---------- Available data
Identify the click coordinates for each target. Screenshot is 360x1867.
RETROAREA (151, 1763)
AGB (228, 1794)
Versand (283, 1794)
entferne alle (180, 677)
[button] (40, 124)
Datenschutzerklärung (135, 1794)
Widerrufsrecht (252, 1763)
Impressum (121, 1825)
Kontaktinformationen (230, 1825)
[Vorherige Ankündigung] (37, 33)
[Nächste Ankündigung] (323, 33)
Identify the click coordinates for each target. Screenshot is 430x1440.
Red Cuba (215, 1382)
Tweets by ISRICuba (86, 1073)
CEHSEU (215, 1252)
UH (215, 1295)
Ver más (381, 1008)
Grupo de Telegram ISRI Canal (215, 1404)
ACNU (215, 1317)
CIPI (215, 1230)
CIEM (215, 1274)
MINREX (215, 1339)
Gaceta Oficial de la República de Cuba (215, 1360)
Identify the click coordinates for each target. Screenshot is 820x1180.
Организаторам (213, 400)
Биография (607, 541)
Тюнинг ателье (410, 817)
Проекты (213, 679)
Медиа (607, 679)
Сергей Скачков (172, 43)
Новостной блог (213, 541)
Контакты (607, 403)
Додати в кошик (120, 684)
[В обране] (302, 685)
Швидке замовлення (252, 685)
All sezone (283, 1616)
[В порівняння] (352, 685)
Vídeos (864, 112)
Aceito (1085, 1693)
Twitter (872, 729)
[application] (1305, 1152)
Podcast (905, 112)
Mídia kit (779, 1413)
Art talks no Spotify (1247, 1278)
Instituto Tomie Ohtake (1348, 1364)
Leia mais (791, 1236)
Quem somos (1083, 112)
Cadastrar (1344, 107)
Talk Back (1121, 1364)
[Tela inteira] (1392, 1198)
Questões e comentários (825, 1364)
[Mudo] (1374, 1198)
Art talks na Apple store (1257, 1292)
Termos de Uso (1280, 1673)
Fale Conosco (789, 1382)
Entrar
--------------------
Would you please repeat exactly the lines above, starting at the line with "Контакты (607, 403)" and stopping at the line with "Instituto Tomie Ohtake (1348, 1364)", both included?

Контакты (607, 403)
Додати в кошик (120, 684)
[В обране] (302, 685)
Швидке замовлення (252, 685)
All sezone (283, 1616)
[В порівняння] (352, 685)
Vídeos (864, 112)
Aceito (1085, 1693)
Twitter (872, 729)
[application] (1305, 1152)
Podcast (905, 112)
Mídia kit (779, 1413)
Art talks no Spotify (1247, 1278)
Instituto Tomie Ohtake (1348, 1364)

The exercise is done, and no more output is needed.